Selasa, 30 September 2025

PM Prancis Francois Bayrou Digulingkan, Presiden Macron Cari Penggantinya

Perdana Menteri Prancis, Francois Bayrou, digulingkan melalui mosi tidak percaya pada Senin malam. Presiden Macron segera menunjukkan PM baru.

|
Facebook Francois Bayrou
PM PRANCIS DIGULINGKAN - Foto diambil dari Facebook Francois Bayrou pada Selasa (9/9/2025), memperlihatkan Francois Bayrou dalam unggahan pada 19 Juni 2023. Pada 8 September 2025, PM Francois Bayrou digulingkan melalui mosi tidak percaya. 

TRIBUNNEWS.COM - Perdana Menteri Prancis, Francois Bayrou, digulingkan oleh Majelis Nasional melalui mosi tidak percaya pada Senin (8/9/2025).

Penggulingan perdana menteri dari partai Mouvement Démocrate (MoDem) itu meruntuhkan pemerintahan Prancis.

Francois Bayrou adalah perdana menteri kedua yang digulingkan di bawah Presiden Prancis Emmanuel Macron.

Ia digulingkan melalui pemungutan suara terhadap rencana penghematan anggaran yang ia ajukan di Majelis Nasional.

Rancangan penghematan yang diajukan Francois Bayrou hanya mendapat 194 suara mendukung dan 364 suara lainnya menolak.

Dalam sistem Prancis, jika pemerintah kalah dalam pemungutan suara kepercayaan, maka dianggap otomatis kehilangan legitimasi yang efeknya sama seperti mosi tidak percaya.

Koalisi partai kiri New Popular Front (Nouveau Front Populaire/NFP) dan partai National Rally (Rassemblement National/RN) bersatu untuk menggulingkan Francois Bayrou terkait rencana penghematan anggaran yang diajukannya.

Francois Bayrou sebelumnya sudah lolos dari delapan kali upaya mosi tidak percaya di parlemen. 
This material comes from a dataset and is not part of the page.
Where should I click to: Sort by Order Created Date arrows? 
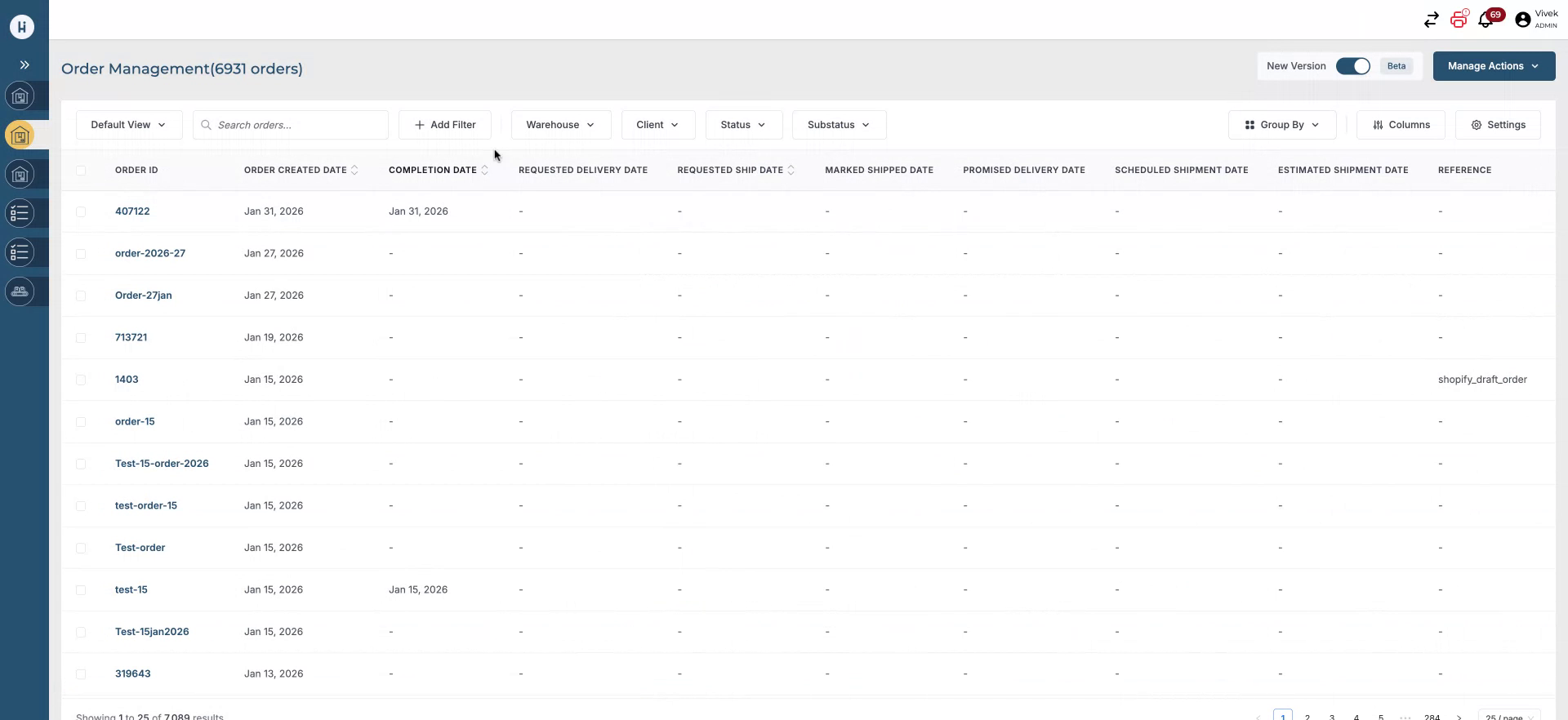coord(354,170)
Namun kali ini, justru Bayrou sendiri yang meminta diadakan pemungutan suara pada hari Senin. 

Tujuannya adalah untuk mendapatkan dukungan parlemen terhadap rencananya menghemat hampir €44 miliar (sekitar Rp774,4 triliun) agar beban utang Prancis bisa berkurang, sebelum pemerintah mengajukan rancangan anggaran resmi pada bulan Oktober.
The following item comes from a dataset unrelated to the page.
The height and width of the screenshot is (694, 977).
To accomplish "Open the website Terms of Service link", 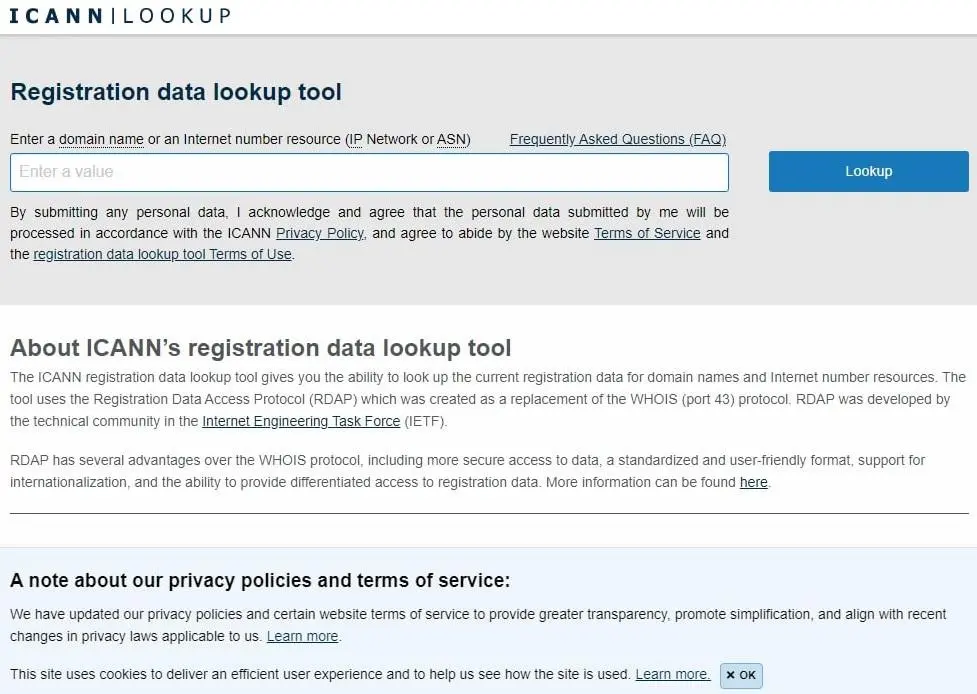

Rancangan tersebut justru ditolak oleh parlemen karena dianggap terlalu berat bagi rakyat, mengakibatkan perdana menteri kalah suara dan harus lengser dari jabatannya.

Baca juga:  Macron Terancam Dimakzulkan, Oposisi Soroti Krisis Anggaran dan Utang Membengkak

Presiden Prancis Emmanuel Macron harus memilih antara menunjuk perdana menteri atau mengadakan pemilihan umum dadakan.

Kantor Macron mengatakan presiden akan menerima pengunduran diri pemerintahan Francois Bayrou pada hari Selasa dan menunjuk perdana menteri baru dalam beberapa hari, menurut laporan media Prancis, France24.

Belum ada kandidat yang diungkapkan ke publik mengenai penunjukkan perdana menteri baru.

Usulan Perdana Menteri soal "Penghematan"

Francois Bayrou sebelumnya berulangkali memperingatkan bahwa utang nasional Prancis dapat membahayakan negaranya.

Sebelum digulingkan, ia mengusulkan untuk memangkas pengeluaran hingga €44 miliar dari rencana anggaran, seperti diberitakan Le Monde.

Hal ini karena setiap tahun, pemerintah Prancis harus membayar bunga utang yang jumlahnya makin lama makin besar. 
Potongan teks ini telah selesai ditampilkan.